Hopes for Future Journalism Collaborations

00:22:18
Speaker
.S. congressional elections or even 2020 with the next presidential election, what are your hopes for how journalism and newsrooms will approach this sort of data and data visualization project? Ana, why don't I start with you?
00:22:40
Speaker
Well, one thing is that I hope that there's more collaboration between the kind of, you know, data journalists and then shoe leather journalists, you know, just to try to kind of prevent things like this from happening. I mean, that that's going to help everybody in all types of journalism. So that's one thing. Another thing is, I mean, as we mentioned, like,
00:23:02
Speaker
much less emphasis on trying to make highly precise predictions that may or may not actually be that precise or that accurate, I guess. Yeah, I think both of those things would improve coverage a lot. And we talked about this a little bit last time, but polling is just such a weird thing because it has this kind of observer effect where it has an effect on the thing that it's trying to measure.
00:23:32
Speaker
Like, if you're displaying to people your predicted results of an election all the time and you keep telling them, oh, Hillary Clinton's gonna win, Hillary Clinton's gonna win, like, what effect does that have on voters themselves? And, you know, if they do want Hillary Clinton to win, but they think she's definitely gonna win anyway and they don't feel that strongly about it, do they even bother to go vote? You know, I mean, this is like a, just a weird effect of this type of project that I don't think has been talked about too much.
00:24:00
Speaker
Right. Yeah. That's a very good point. Javier, what about you? What are your hopes and dreams for the next round of this?
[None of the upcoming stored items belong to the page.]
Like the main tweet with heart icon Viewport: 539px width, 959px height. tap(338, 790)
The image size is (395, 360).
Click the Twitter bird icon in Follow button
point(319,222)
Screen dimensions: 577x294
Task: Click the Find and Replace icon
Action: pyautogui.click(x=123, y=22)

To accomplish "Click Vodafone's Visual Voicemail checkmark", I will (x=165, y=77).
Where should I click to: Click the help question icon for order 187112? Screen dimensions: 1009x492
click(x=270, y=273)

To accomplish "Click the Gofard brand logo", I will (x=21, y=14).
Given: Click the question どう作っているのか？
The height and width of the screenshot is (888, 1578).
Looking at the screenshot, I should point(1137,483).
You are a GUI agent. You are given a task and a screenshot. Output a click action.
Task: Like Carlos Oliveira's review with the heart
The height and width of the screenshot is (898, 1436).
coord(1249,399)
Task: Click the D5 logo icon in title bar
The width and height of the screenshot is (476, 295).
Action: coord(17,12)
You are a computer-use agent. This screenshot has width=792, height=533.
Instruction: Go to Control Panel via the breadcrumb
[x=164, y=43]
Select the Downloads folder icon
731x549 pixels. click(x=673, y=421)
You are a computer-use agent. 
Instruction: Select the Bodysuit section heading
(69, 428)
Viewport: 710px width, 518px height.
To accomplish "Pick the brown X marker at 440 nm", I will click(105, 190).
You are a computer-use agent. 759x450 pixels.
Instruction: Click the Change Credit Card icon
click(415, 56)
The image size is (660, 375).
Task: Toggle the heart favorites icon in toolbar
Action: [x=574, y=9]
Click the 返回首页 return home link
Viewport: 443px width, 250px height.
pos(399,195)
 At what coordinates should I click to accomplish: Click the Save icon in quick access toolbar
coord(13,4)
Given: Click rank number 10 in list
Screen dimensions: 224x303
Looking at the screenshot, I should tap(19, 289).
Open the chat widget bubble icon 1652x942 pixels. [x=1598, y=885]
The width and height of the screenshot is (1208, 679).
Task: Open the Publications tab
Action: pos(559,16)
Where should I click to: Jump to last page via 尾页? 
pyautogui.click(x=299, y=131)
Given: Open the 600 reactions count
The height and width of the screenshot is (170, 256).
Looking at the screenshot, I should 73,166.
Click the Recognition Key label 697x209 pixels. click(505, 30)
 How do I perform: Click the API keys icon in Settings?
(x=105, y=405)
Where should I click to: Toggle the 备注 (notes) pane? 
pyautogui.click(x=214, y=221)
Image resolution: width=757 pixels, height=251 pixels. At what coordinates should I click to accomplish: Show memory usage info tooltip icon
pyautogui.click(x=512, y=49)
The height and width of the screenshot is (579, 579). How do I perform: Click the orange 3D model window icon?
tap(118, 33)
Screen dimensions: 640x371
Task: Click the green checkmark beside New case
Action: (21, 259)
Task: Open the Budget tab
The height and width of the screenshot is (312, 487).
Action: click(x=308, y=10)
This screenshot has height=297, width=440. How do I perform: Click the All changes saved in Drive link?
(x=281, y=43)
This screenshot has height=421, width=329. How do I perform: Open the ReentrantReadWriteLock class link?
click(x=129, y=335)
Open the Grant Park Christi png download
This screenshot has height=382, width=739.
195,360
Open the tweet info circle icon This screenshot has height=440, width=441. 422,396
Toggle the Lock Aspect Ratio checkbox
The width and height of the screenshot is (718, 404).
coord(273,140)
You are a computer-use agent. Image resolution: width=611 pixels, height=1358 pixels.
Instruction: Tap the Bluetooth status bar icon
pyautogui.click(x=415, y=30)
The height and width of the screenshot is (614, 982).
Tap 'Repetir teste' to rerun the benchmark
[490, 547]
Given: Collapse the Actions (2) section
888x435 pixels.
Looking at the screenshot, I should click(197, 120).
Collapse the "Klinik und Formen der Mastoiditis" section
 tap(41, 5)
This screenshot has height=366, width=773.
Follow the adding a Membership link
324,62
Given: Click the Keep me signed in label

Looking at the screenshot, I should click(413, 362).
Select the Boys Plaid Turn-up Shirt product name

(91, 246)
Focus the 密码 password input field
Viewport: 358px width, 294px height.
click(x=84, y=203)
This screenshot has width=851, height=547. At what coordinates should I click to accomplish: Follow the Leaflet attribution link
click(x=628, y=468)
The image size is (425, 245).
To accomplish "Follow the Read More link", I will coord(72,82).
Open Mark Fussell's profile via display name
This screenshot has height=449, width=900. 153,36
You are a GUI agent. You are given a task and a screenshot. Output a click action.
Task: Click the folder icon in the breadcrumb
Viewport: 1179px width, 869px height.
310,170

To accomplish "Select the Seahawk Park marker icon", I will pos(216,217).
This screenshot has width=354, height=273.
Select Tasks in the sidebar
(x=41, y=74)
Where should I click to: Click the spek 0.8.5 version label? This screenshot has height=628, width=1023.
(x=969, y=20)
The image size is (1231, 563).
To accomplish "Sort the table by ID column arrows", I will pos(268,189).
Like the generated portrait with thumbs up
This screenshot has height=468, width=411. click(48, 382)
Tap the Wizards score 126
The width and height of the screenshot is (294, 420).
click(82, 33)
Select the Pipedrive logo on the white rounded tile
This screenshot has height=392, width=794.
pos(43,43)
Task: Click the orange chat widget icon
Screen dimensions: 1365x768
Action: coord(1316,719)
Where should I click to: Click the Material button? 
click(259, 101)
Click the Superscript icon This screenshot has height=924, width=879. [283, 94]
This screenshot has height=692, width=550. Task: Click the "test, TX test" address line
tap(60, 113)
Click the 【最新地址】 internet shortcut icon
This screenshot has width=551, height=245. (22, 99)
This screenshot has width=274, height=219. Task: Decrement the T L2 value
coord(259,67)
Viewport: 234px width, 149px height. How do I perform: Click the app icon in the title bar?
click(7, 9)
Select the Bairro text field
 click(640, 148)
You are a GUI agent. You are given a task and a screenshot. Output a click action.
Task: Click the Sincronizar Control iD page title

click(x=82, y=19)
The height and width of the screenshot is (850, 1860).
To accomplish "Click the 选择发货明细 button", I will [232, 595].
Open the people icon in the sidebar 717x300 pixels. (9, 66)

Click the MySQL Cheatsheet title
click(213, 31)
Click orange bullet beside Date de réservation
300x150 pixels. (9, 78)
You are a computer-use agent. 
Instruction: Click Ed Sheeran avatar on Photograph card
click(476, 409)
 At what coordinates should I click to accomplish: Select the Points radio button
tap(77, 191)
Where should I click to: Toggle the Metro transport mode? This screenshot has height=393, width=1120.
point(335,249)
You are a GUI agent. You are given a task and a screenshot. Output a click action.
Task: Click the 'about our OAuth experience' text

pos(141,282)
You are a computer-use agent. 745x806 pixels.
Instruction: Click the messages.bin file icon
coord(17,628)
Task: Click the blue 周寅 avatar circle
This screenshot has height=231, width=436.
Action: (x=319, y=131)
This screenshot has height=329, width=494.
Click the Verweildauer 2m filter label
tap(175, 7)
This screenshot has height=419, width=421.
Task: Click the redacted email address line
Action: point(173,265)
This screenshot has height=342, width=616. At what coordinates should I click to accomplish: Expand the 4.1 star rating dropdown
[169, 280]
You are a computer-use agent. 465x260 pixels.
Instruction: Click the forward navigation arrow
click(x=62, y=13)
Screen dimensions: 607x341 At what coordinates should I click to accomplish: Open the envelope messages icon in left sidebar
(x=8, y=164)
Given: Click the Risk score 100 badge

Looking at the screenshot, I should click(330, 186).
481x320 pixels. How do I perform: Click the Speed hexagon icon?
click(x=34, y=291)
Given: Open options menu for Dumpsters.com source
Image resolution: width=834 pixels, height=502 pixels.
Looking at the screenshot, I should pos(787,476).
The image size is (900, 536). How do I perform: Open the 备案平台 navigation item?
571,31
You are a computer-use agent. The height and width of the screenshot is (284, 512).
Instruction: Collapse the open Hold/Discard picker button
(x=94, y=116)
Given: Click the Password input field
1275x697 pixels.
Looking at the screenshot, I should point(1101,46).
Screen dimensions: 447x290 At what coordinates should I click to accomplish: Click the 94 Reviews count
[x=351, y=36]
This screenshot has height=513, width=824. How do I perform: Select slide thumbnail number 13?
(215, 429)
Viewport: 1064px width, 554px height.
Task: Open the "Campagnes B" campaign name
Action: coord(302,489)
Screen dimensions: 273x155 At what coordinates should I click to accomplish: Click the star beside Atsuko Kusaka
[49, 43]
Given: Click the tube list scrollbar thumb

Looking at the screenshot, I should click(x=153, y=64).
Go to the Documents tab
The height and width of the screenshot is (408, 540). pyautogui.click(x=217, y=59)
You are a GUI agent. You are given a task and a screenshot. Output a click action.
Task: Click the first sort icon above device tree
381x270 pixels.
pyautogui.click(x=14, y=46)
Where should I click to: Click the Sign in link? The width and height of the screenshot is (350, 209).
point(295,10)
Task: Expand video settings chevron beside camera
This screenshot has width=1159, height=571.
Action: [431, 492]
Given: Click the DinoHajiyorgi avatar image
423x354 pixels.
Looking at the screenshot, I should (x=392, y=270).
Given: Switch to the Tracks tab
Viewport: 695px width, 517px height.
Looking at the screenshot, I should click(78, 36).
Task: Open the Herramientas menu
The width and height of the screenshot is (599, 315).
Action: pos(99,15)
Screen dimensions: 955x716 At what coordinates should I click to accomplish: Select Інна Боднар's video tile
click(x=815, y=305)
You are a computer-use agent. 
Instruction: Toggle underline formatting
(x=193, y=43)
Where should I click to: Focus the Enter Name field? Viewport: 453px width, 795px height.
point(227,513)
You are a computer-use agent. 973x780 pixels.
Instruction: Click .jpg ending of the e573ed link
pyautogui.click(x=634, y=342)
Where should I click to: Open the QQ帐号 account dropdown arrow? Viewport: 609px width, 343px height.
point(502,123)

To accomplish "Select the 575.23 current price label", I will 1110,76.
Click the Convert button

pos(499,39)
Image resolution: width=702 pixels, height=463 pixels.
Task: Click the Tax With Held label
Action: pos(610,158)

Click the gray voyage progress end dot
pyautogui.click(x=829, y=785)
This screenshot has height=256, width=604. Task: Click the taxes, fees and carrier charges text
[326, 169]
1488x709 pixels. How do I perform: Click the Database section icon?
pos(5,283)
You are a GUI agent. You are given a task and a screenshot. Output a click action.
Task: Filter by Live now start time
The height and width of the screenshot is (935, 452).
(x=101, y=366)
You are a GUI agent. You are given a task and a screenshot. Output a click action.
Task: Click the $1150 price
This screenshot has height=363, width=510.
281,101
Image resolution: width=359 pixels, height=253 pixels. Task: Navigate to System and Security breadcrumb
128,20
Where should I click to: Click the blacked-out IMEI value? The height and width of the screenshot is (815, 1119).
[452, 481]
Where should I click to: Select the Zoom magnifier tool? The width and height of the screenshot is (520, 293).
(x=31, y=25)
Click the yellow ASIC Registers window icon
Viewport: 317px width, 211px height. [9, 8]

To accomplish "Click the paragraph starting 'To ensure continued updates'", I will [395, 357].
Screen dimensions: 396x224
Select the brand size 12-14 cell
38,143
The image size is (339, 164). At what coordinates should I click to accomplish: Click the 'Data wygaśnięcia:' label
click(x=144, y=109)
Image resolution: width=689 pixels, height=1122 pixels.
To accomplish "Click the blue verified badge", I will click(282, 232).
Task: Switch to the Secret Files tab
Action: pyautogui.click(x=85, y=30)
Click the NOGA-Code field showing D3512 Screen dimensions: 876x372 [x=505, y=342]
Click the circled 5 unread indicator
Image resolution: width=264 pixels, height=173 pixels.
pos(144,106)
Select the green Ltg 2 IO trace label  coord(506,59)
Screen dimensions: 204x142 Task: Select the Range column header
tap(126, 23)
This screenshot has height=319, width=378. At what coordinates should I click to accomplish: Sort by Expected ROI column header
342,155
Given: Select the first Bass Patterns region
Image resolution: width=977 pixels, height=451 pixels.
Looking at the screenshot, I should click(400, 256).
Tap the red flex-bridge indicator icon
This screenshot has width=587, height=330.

Broader Storytelling in Journalism

00:24:08
Speaker
Well, my hopes are that we will learn for this lesson and we will use the really powerful tools of data visualization to explain other stories that are not the whole race and kind of explain more the policies, explain more the issues.
00:24:26
Speaker
And, you know, we will be we will be doing graphics about polls. But my hope is that we won't be so obsessed about those kind of graphics. And we will use the really rich tools that data visualization gives to other to tell all the stories around politics and policy that I think that will be more helpful to our audience that that yes, you know, and that that I support the poll. Yeah. And yeah, that's the conversation about the polls.
00:24:55
Speaker
I also hope that Donald Trump does not get reelected. Just going on record right there, right? Yeah, exactly.

Closing Remarks and Acknowledgments

00:25:03
Speaker
All right. Well, Ana Javier, thanks for coming on the show. It's always fun to talk to you too. And we should also give a shout out to Michael Brenner.
00:25:11
Speaker
who was also one of our co-judges and went around and around with us on this topic as well. So a little shout out to Michael. And again, thanks to you both for coming on the show. Thank you. Bye. Thanks. And thanks to everybody else for tuning into this week's episode. Just a few episodes left until summer vacation. So once again, thanks for tuning into the Policy Vis podcast and thanks again for listening.